» TESTO FORNITO
%%
Gli utenti che ricevono l’invito mantengono piena libertà di scelta: potranno infatti passare dalla nuova esperienza Alexa+ alla versione tradizionale dell’assistente senza alcun vincolo. Questa flessibilità permette di effettuare confronti diretti tra le due versioni e facilita l’individuazione di eventuali comportamenti inattesi durante la fase di test.
Quali dispositivi supportano Alexa+
Non tutti i dispositivi Echo sono compatibili con la nuova generazione dell’assistente. Amazon ha equipaggiato i modelli più recenti con chip personalizzati AZ3 e AZ3 Pro, dotati di acceleratori AI specificamente progettati per gestire i modelli linguistici avanzati richiesti da Alexa+.
I dispositivi attualmente compatibili in Italia includono Echo Dot Max, lanciato a 109,99 euro, Echo Studio a 239,99 euro, e gli smart display Echo Show 8 ed Echo Show 11, rispettivamente a 199,99 e 239,99 euro. Questi modelli sono stati rilasciati sul mercato italiano tra ottobre e novembre 2025, proprio in preparazione all’arrivo di Alexa+. I dispositivi Echo più datati continueranno a funzionare con la versione classica dell’assistente.
%%
» COMPITO A
Secondo il testo su Alexa+, con quali chip personalizzati Amazon ha equipaggiato i modelli Echo più recenti?
» COMPITO B
Trascrivi dal testo su Alexa+ il passo che si apre con le parole contenenti "Quali dispositivi supportano" e si chiude con "versione classica dell’assistente.".
Le voci provengono da un'altra fonte.

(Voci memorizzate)
%%
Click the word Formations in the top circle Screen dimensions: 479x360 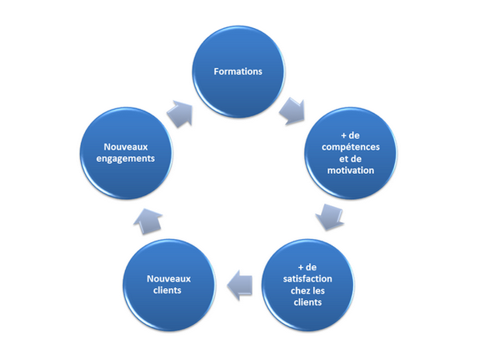(x=238, y=71)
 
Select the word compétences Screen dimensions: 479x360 (x=351, y=148)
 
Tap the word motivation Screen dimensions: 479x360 (x=351, y=171)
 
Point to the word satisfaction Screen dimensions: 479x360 (x=307, y=279)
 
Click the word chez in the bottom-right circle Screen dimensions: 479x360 (x=300, y=291)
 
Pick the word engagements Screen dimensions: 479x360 (x=125, y=159)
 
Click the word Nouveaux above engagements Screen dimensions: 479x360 (x=126, y=147)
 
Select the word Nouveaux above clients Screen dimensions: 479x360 (x=169, y=279)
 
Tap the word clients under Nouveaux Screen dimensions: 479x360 (x=168, y=290)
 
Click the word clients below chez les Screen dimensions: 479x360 (x=307, y=302)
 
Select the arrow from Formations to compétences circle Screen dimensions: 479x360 (x=293, y=111)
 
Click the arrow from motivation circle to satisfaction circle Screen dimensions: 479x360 (x=330, y=217)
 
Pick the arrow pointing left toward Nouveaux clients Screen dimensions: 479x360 (x=239, y=285)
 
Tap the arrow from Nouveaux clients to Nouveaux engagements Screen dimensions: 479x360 (x=148, y=221)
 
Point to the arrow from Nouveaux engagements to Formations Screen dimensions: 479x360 (x=181, y=114)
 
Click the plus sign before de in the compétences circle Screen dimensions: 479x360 (x=344, y=136)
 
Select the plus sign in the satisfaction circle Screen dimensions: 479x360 (x=301, y=268)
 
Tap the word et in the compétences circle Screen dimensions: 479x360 (x=343, y=159)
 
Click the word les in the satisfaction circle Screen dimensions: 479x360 (x=318, y=291)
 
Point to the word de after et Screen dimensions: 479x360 (x=356, y=159)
%%
» SOLUZIONE SVOLTA A
Con i chip personalizzati AZ3 e AZ3 Pro.

» SOLUZIONE SVOLTA B
Quali dispositivi supportano Alexa+
Non tutti i dispositivi Echo sono compatibili con la nuova generazione dell’assistente. Amazon ha equipaggiato i modelli più recenti con chip personalizzati AZ3 e AZ3 Pro, dotati di acceleratori AI specificamente progettati per gestire i modelli linguistici avanzati richiesti da Alexa+.
I dispositivi attualmente compatibili in Italia includono Echo Dot Max, lanciato a 109,99 euro, Echo Studio a 239,99 euro, e gli smart display Echo Show 8 ed Echo Show 11, rispettivamente a 199,99 e 239,99 euro. Questi modelli sono stati rilasciati sul mercato italiano tra ottobre e novembre 2025, proprio in preparazione all’arrivo di Alexa+. I dispositivi Echo più datati continueranno a funzionare con la versione classica dell’assistente.